## SOURCE TEXT:
===
Wednesday, March 05, 2014

Book 21: In Falling Snow

In many ways, this novel reminded me of Kate Morton, and that's not necessarily a bad thing.  Both authors are from Australia, and both use the dual narrative set up for their novels, focusing on relationships between women and mothers and daughters.  Technically, Iris is Grace's grandmother but since Rose died during childbirth, she raised her as her own.  The biggest difference is that to me, MacColl's novel didn't have the same page turner quality to it as Morton's novel.  That doesn't mean this wasn't a fairly readable novel, but I didn't have that same need to find out what happened and how it all fit together.  Morton's novels come with a mystery or a twist, and usually the catalyst is someone from a younger generation discovering something odd or mysterious about the past and deciding to dig into it - as a result, it's easy to get invested as a reader and keep reading till everything is revealed.  In comparison, this felt more like Atwood's The Blind Assassin, revolving around an elderly woman's memories as she faces her death.
===
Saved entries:
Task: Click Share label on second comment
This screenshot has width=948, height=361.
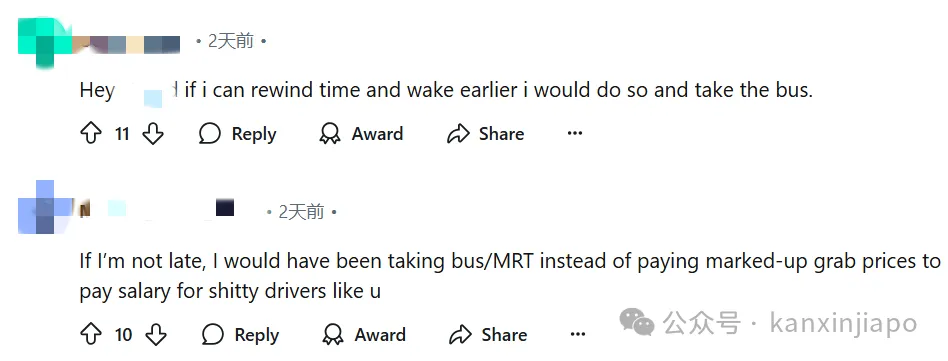Action: 504,334
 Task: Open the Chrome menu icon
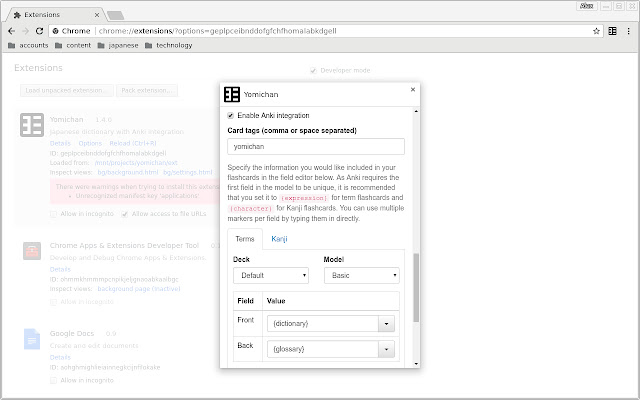click(629, 31)
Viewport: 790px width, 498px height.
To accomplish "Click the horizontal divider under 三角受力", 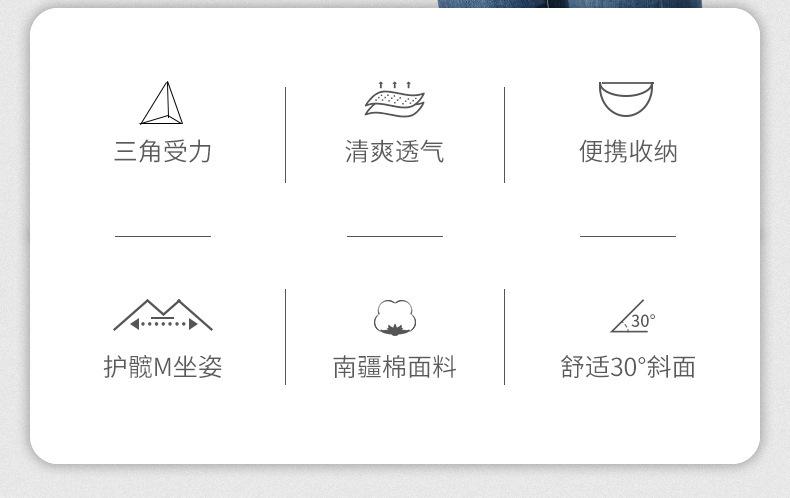I will click(x=163, y=236).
===
## TO DO:
• a. Summarize the review of In Falling Snow in two sentences.
• b. Pick up the review of In Falling Snow after its final sentence and keep writing it.

## SET OF ANSWERS:
• a. The review compares In Falling Snow to Kate Morton's novels: both authors are from Australia and use a dual narrative focused on relationships between women and between mothers and daughters. The reviewer found MacColl's novel fairly readable but lacking the page-turner quality of Morton's mystery-driven books, and likened it instead to Atwood's The Blind Assassin, which revolves around an elderly woman's memories as she faces her death.

• b.
The novel shifts between the novel's present day, 1978, and World War I in France, and the two women, Iris and Grace.  Grace is obstetrician, and is very much still surrounded by sexism in the medical profession as well as other antiquated views.  Her grandfather was a doctor, her mother had been a med student, and Iris made sure Grace had all the right opportunities to follow them.  Though Grace was more drawn to surgery, given the patriarchal views, gynecology made more sense.  Grace's chapters deal with her struggles to balance work, an investigation into a possible mistake, her children, one of whom may have a medical problem, while also facing the fact that her grandmother will not be around much longer.  The chapters focusing on Iris address both the present day, and her time in France during World War I.  Trained as a nurse, Iris went to France to find her 15 year old brother who had lied about his age and enlisted, but she is quickly diverted by Dr. Frances Ivens, a surgeon in charge of a woman run hospital that enlists Iris as her administrator.  The hospital, Royaumont, is what originally inspired the MacColl to write this story, and I enjoyed reading about this.  However, in many ways Iris was rather naive and it is only later in the war, when the hospital starts getting victims that she realizes how awful the war truly is, rather than thinking of it as a noble endeavour.  She tracks down her brother who is part of a postal unit, a comparatively safe assignment, and makes some friends along the way.
However, it is obvious that something must have happened, and that Iris is still plagued by regret and guilt.  As it turns out, she has not shared much of her past with Grace at all, so Grace is surprised to discover Iris's role in World War I and Royaumont when Iris receives the reunion invitation.  Additionally, she begins seeing her brother everywhere and confusing people with him.  While it is not quite clear what happened, or why she cut ties with all the people from this period of her life, it soon becomes obvious that Iris did not bring her brother back home.  However, given that it was World War I and the massive amounts of casualties during that war, I can't say I felt like there was too much mystery regarding his fate.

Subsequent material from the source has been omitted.